SKEUOMORPHS picks up where RASTER left off as an another exploration of the materiality of pixels and rasterized imagery. Here the study of pixels narrows in on the shallow depth of on-screen interfaces and the play of low-res figure-ground effects. Moments of skeuomorphism where the 2-dimensional plane of the screen becomes slightly 3-dimensional through beveling or drop-shadows are extracted and used as abstract painterly details. These elements that are typically used to make computation and interfaces more familiar become unfamiliar on the canvas, suggesting the possibility of an aesthetic between abstraction and realism.

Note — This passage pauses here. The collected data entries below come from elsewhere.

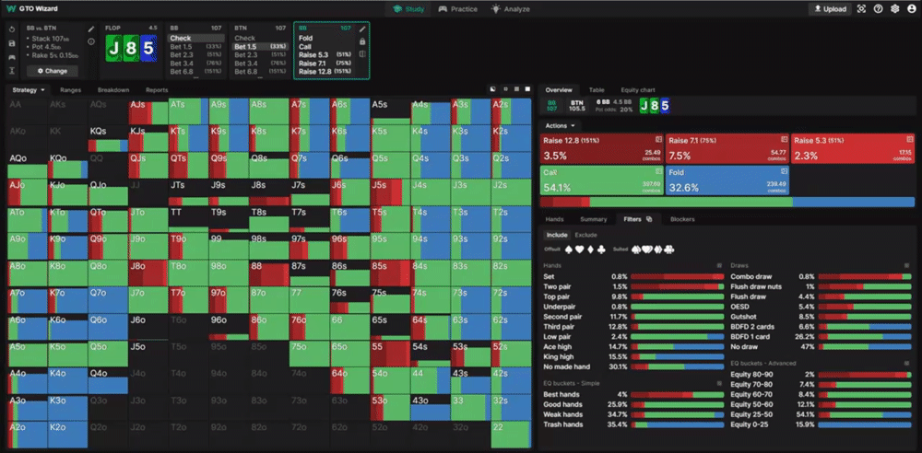Viewport: 922px width, 453px height.
Task: Open the Blockers tab
Action: pos(682,219)
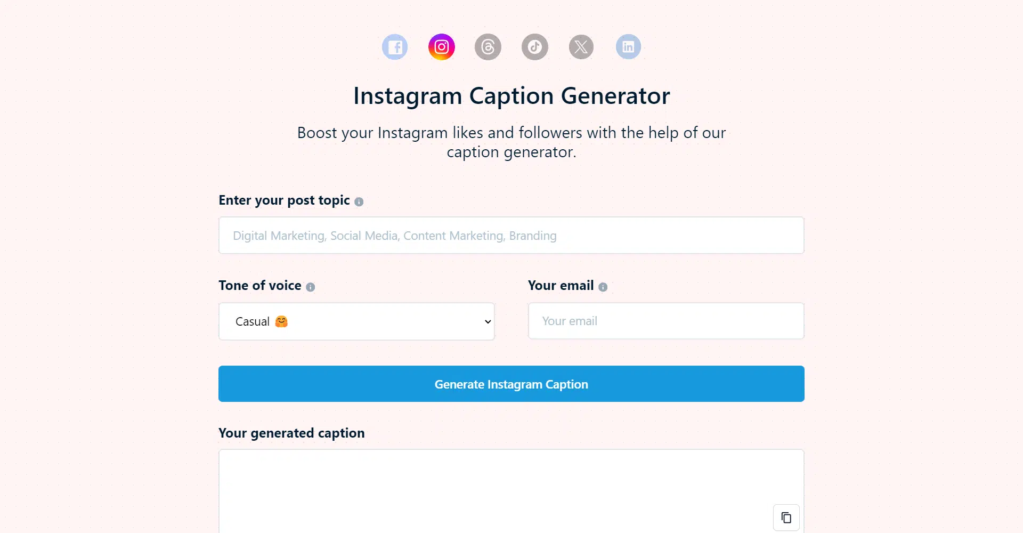Click info icon beside post topic label
The height and width of the screenshot is (533, 1023).
click(359, 201)
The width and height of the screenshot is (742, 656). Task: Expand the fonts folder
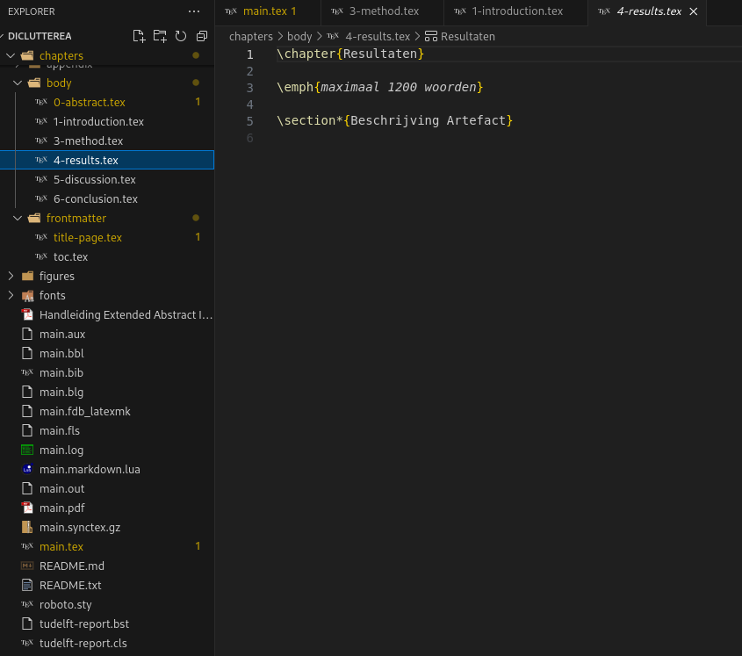tap(11, 295)
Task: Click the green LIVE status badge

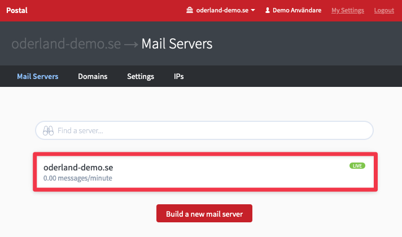Action: pyautogui.click(x=357, y=166)
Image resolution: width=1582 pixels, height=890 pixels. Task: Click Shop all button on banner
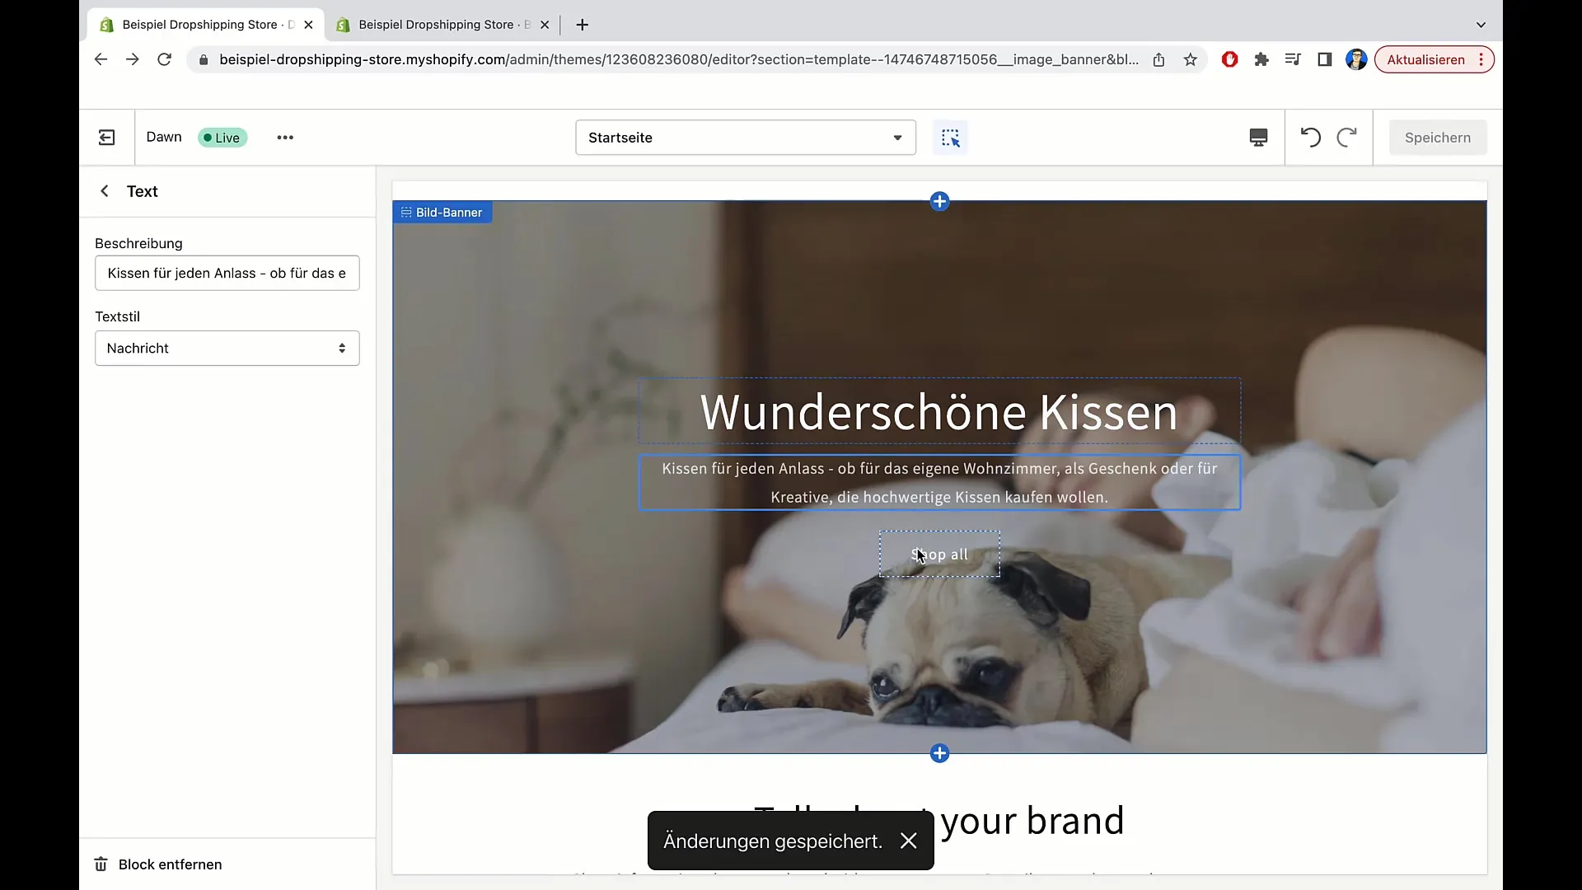[x=938, y=553]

SKEUOMORPHS employs recurring themes and techniques from my art practice: limited color palettes, low-res chunky pixels, dithering, and physics simulation. It uses a specific kind of dithering called R-sequence dither developed by Martin Roberts. Like traditional Bayer matrix-based dithering, this technique produces a patterned image akin to retro video games and early computer screens. In this project, the R-dither pattern results in a woven textile-like texture, which recalls the long relationship between computing and weaving. The canvas negotiates two scales simultaneously: that of the dithered pixel (rendered at 1/1024th of the canvas height) and the simulated particle that acts as a brush stroke (rendered at 1/256th of the canvas height). The two resolutions work together to produce a cohesive texture that is neither pretending to be a retrograde screen nor an analog material but something in between. Similar to RASTER, the goal is to investigate new avenues for digital aesthetics that rely on a combination of historical techniques and innovative practices.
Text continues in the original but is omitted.